(Document excerpt)
Designated Drivers


by Doron Beckerman

Clearly, the J-blogs have arrived. No event of any significance escapes their scrutiny. Public discourse is shaped, often even created, by those possessing a keyboard, internet access, and a way with words. Unpoliced and unrestricted, the information superhighway, shared by the cautious, the reckless, and the intoxicated, is not going away.

A crossroads is rapidly approaching. Perhaps, nay, likely, we are already there. And there are weighty decisions to be made. A wrong turn spells disaster.

To the right lies a path of passivity, where no questioning or criticism is tolerated, no mistakes acknowledged or allowed for, and frustration is kept in check for the sake of maintaining the status quo. One problem with this, is, of course, the hit counter. A more critical problem – it isn’t healthy. Input from the layman is critical to proper decision-making, and sometimes the best ideas come from them.

(Material shown)

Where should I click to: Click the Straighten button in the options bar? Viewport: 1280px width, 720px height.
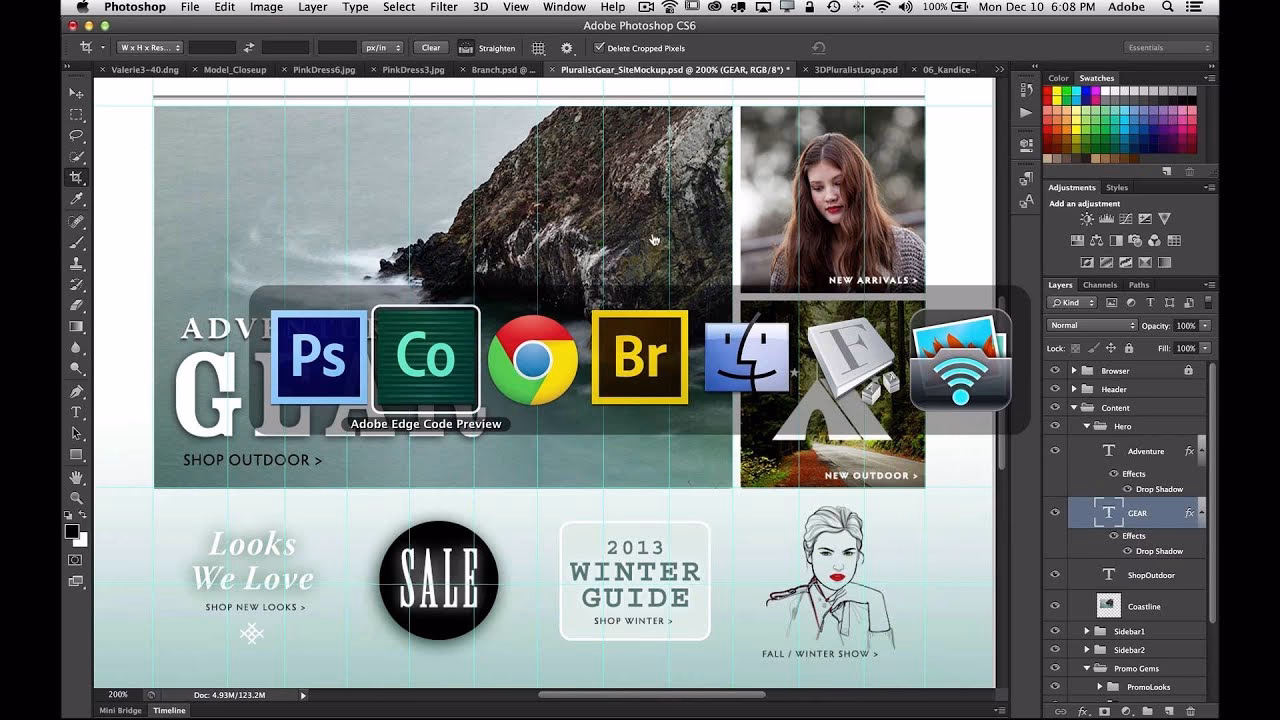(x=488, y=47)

---

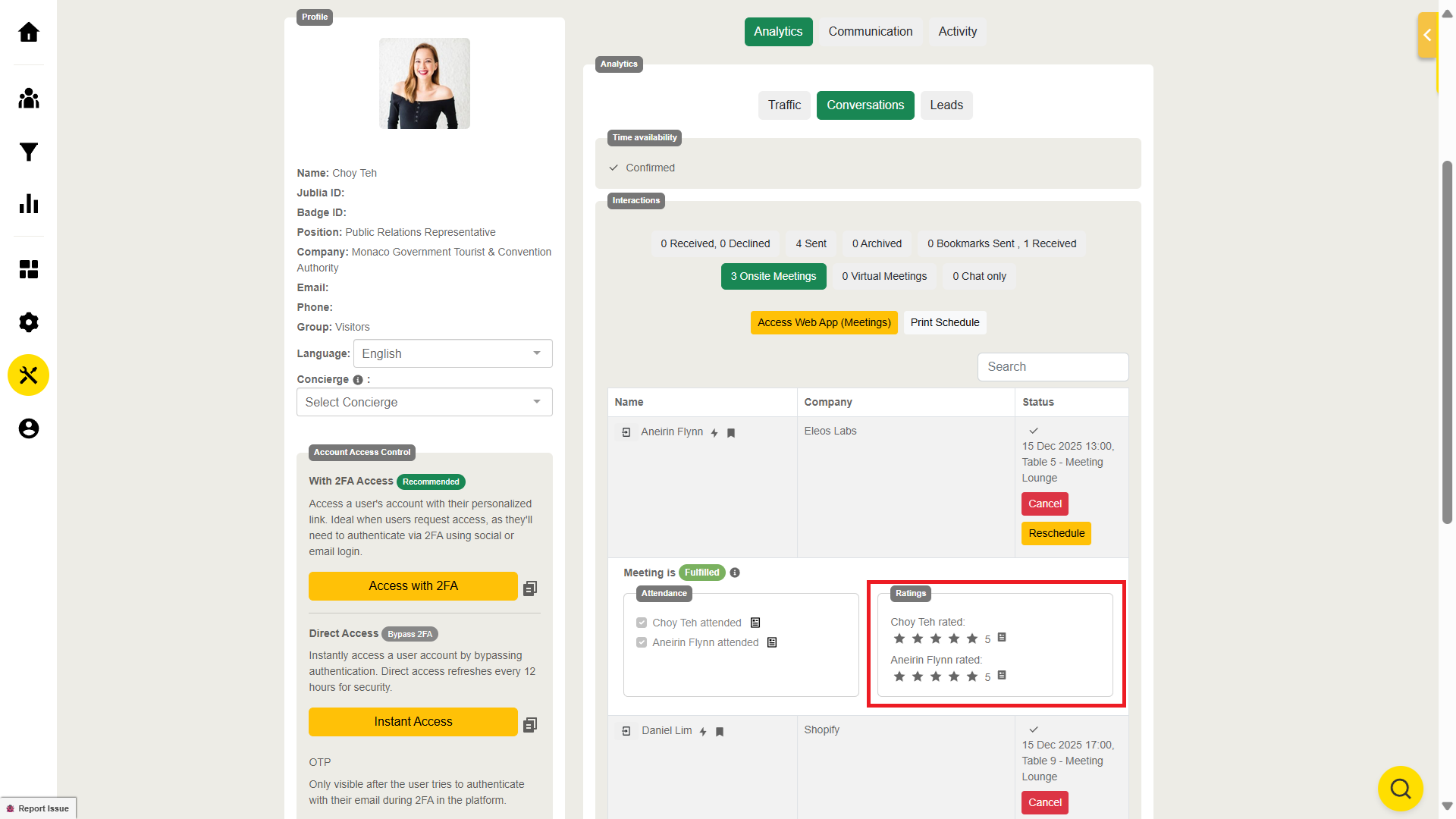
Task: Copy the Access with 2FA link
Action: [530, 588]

(Problems and tasks)
1. Reproduce word for word the passage of the Designated Drivers essay that opens with the words containing "by Doron Beckerman" and closes with "not going away.".
2. Carry the Designated Drivers essay forward from its final sentence, writing the passage that comes next.

(Results in order)
1.
by Doron Beckerman

Clearly, the J-blogs have arrived. No event of any significance escapes their scrutiny. Public discourse is shaped, often even created, by those possessing a keyboard, internet access, and a way with words. Unpoliced and unrestricted, the information superhighway, shared by the cautious, the reckless, and the intoxicated, is not going away.

2.
I ask the indulgence of the J-blogs – Code Violation #11230 ahead. I am, alas, excerpting from an ArtScroll biography. In the book about Rav Pam zt”l, it is recounted that “[w]hen Mr. Drew returned to America, he visited Rav Pam and suggested what was to become known as the “Kesher Tefillin” Project. Whenever an American Yeshiva student becomes Bar Mitzvah, his family has the opportunity to accomplish a very significant Mitzvah in honor of the occasion by purchasing a pair of tefillin for a Shuvu student. Rav Pam was overjoyed by this suggestion.”

Sara Schneirer, founder of Beis Yaakov, was not a Moetzes member either.

Besides, the status quo may need some fixing.

To the left lies a future where the Torah leadership of the Jewish nation has been completely undermined and discredited. Their mistakes held under the microscope, magnified, and determined by the bloggers to be fatal. No longer can they be trusted to lead, and the best course is Ish Hayashar B’einav Yaaseh. Let each man do what is right in his own eyes.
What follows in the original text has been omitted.